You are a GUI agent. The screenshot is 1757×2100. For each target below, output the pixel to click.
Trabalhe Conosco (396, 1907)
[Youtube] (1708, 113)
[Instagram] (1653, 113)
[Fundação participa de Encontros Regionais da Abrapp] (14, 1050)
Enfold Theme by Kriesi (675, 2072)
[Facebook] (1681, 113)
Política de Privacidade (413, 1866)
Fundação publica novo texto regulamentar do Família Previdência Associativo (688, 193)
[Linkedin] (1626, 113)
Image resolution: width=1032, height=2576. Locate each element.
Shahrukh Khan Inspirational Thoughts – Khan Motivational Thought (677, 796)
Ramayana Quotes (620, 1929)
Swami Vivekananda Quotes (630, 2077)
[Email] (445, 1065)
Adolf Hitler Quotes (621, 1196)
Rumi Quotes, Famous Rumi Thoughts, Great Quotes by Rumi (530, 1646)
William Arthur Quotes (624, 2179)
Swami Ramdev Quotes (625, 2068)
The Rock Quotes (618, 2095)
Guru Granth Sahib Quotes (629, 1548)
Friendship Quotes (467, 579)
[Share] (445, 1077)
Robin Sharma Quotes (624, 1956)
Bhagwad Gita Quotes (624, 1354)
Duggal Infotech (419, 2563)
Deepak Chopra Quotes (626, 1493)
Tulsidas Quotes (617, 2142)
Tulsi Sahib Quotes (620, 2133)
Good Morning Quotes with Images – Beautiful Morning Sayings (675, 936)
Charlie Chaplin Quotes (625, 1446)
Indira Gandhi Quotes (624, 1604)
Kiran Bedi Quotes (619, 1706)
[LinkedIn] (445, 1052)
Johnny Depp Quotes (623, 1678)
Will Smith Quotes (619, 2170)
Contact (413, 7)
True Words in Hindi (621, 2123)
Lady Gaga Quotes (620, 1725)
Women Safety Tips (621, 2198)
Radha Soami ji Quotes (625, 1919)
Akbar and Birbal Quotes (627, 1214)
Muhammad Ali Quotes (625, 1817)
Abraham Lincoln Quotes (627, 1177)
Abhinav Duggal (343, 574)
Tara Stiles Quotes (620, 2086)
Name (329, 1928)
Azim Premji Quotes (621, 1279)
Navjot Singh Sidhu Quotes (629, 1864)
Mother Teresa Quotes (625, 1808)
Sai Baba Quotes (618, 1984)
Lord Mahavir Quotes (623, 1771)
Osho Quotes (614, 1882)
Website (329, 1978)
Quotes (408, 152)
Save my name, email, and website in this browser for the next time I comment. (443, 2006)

- What you will do -
Exact output of every entry is required.

- Solution to this exercise -
You are a GUI agent. The screenshot is 1757×2100. For each target below, output the pixel to click.
Trabalhe Conosco (396, 1907)
[Youtube] (1708, 113)
[Instagram] (1653, 113)
[Fundação participa de Encontros Regionais da Abrapp] (14, 1050)
Enfold Theme by Kriesi (675, 2072)
[Facebook] (1681, 113)
Política de Privacidade (413, 1866)
Fundação publica novo texto regulamentar do Família Previdência Associativo (688, 193)
[Linkedin] (1626, 113)
Image resolution: width=1032, height=2576. Locate each element.
Shahrukh Khan Inspirational Thoughts – Khan Motivational Thought (677, 796)
Ramayana Quotes (620, 1929)
Swami Vivekananda Quotes (630, 2077)
[Email] (445, 1065)
Adolf Hitler Quotes (621, 1196)
Rumi Quotes, Famous Rumi Thoughts, Great Quotes by Rumi (530, 1646)
William Arthur Quotes (624, 2179)
Swami Ramdev Quotes (625, 2068)
The Rock Quotes (618, 2095)
Guru Granth Sahib Quotes (629, 1548)
Friendship Quotes (467, 579)
[Share] (445, 1077)
Robin Sharma Quotes (624, 1956)
Bhagwad Gita Quotes (624, 1354)
Duggal Infotech (419, 2563)
Deepak Chopra Quotes (626, 1493)
Tulsidas Quotes (617, 2142)
Tulsi Sahib Quotes (620, 2133)
Good Morning Quotes with Images – Beautiful Morning Sayings (675, 936)
Charlie Chaplin Quotes (625, 1446)
Indira Gandhi Quotes (624, 1604)
Kiran Bedi Quotes (619, 1706)
[LinkedIn] (445, 1052)
Johnny Depp Quotes (623, 1678)
Will Smith Quotes (619, 2170)
Contact (413, 7)
True Words in Hindi (621, 2123)
Lady Gaga Quotes (620, 1725)
Women Safety Tips (621, 2198)
Radha Soami ji Quotes (625, 1919)
Akbar and Birbal Quotes (627, 1214)
Muhammad Ali Quotes (625, 1817)
Abraham Lincoln Quotes (627, 1177)
Abhinav Duggal (343, 574)
Tara Stiles Quotes (620, 2086)
Name (329, 1928)
Azim Premji Quotes (621, 1279)
Navjot Singh Sidhu Quotes (629, 1864)
Mother Teresa Quotes (625, 1808)
Sai Baba Quotes (618, 1984)
Lord Mahavir Quotes (623, 1771)
Osho Quotes (614, 1882)
Website (329, 1978)
Quotes (408, 152)
Save my name, email, and website in this browser for the next time I comment. (443, 2006)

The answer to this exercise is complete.